The New Jersey Globe first reported on Sunday that a large quantity of mail, including official ballots for the upcoming general election, was found tossed in the trash.
The mail originated from the Dominick V. Daniels Processing and Distribution Center in Kearny. A post office official, who spoke on the condition of anonymity, said that a postal employee is under investigation.
“We’ve got the guy,” the official said. “We know who it was.”
George Flood, a spokesman for the U.S. Postal Service told the Globe that the mail was “reported, collected and delivered.”
That doesn’t necessarily help answer questions from West Orange residents, some of whom contacted the Globe to say that they would have liked to know if the mail they brought into their homes on Saturday and been in a dumpster just hours earlier.
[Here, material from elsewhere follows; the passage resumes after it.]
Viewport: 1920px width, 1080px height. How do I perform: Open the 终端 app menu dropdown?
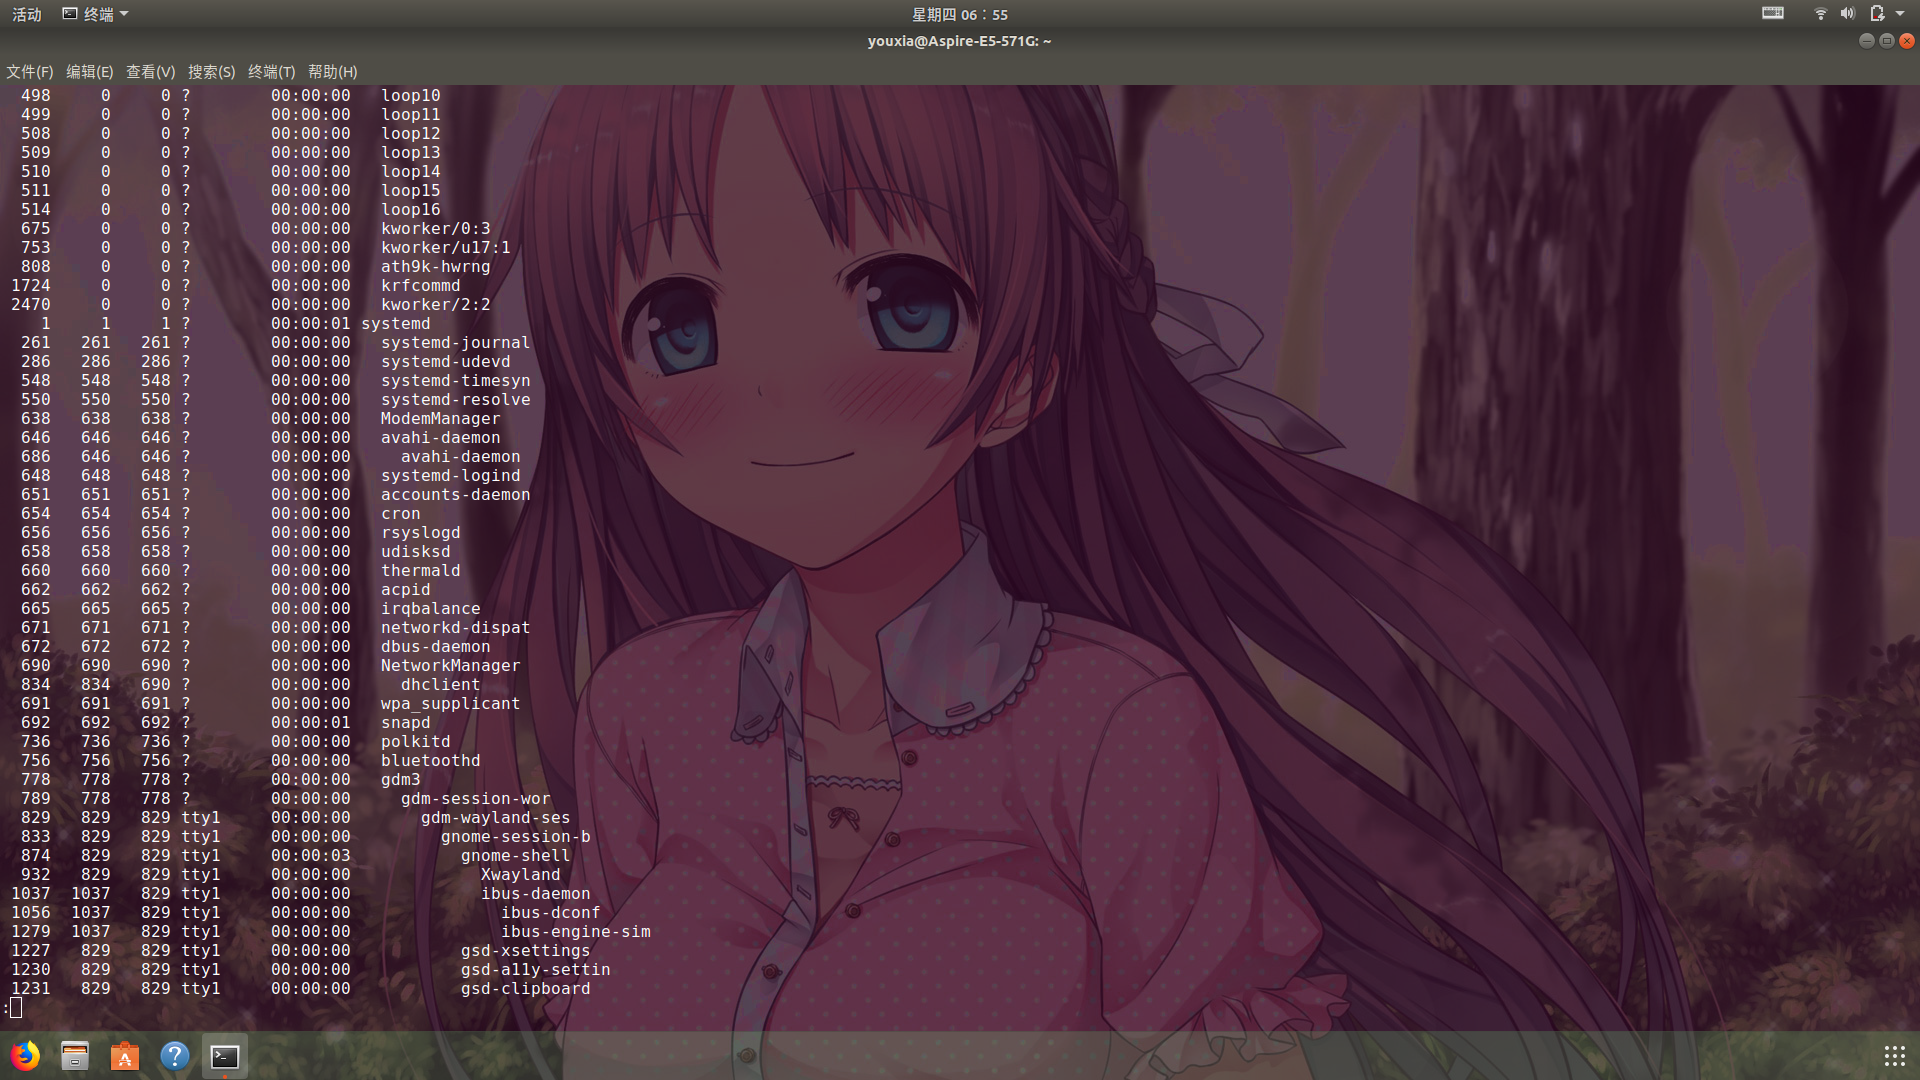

“I certainly would have liked to have heard of it,” Parisi said.
Former Gov. Richard J. Codey, who represents West Orange in the State Senate, said it would have been better if postal officials had been transparent with local residents.
“Especially during these times because of where it was,” he said.
The Globe has learned that the New Jersey Attorney General’s office was advised of the issue on Friday and that they consented to the ballots being delivered to voters despite the an interruption in the chain of custody.
The Attorney General’s office did not immediately respond to an 8:27 PM email seeking comment.
Flood would not reveal additional details, saying its now being investigated by the USPS Inspector General.
Some view the Inspector General as a sort of bureaucratic abyss where failures of the postal service can be buried under the guise of a law enforcement probe.
Belleville Mayor Michael Melham said that the USPS Inspector General was supposed to be investigating allegations that mail carriers left hundreds of vote-by-mail ballots on the floor in several apartment buildings during the May municipal elections.
“I, as Mayor, made the initial complaint. To date, not one person has ever contacted me. I’ve never been updated. This is how seriously the USPS takes these matters,” Melham said. “It’s a joke.”
Essex County Clerk Christopher Durkin called the post office “a vital partner in the democratic process.”
“We need a through and expeditious investigation,” Durkin said. “And we need transparency in our public process.”
This story was updated at 10:06 PM with comment from Durkin.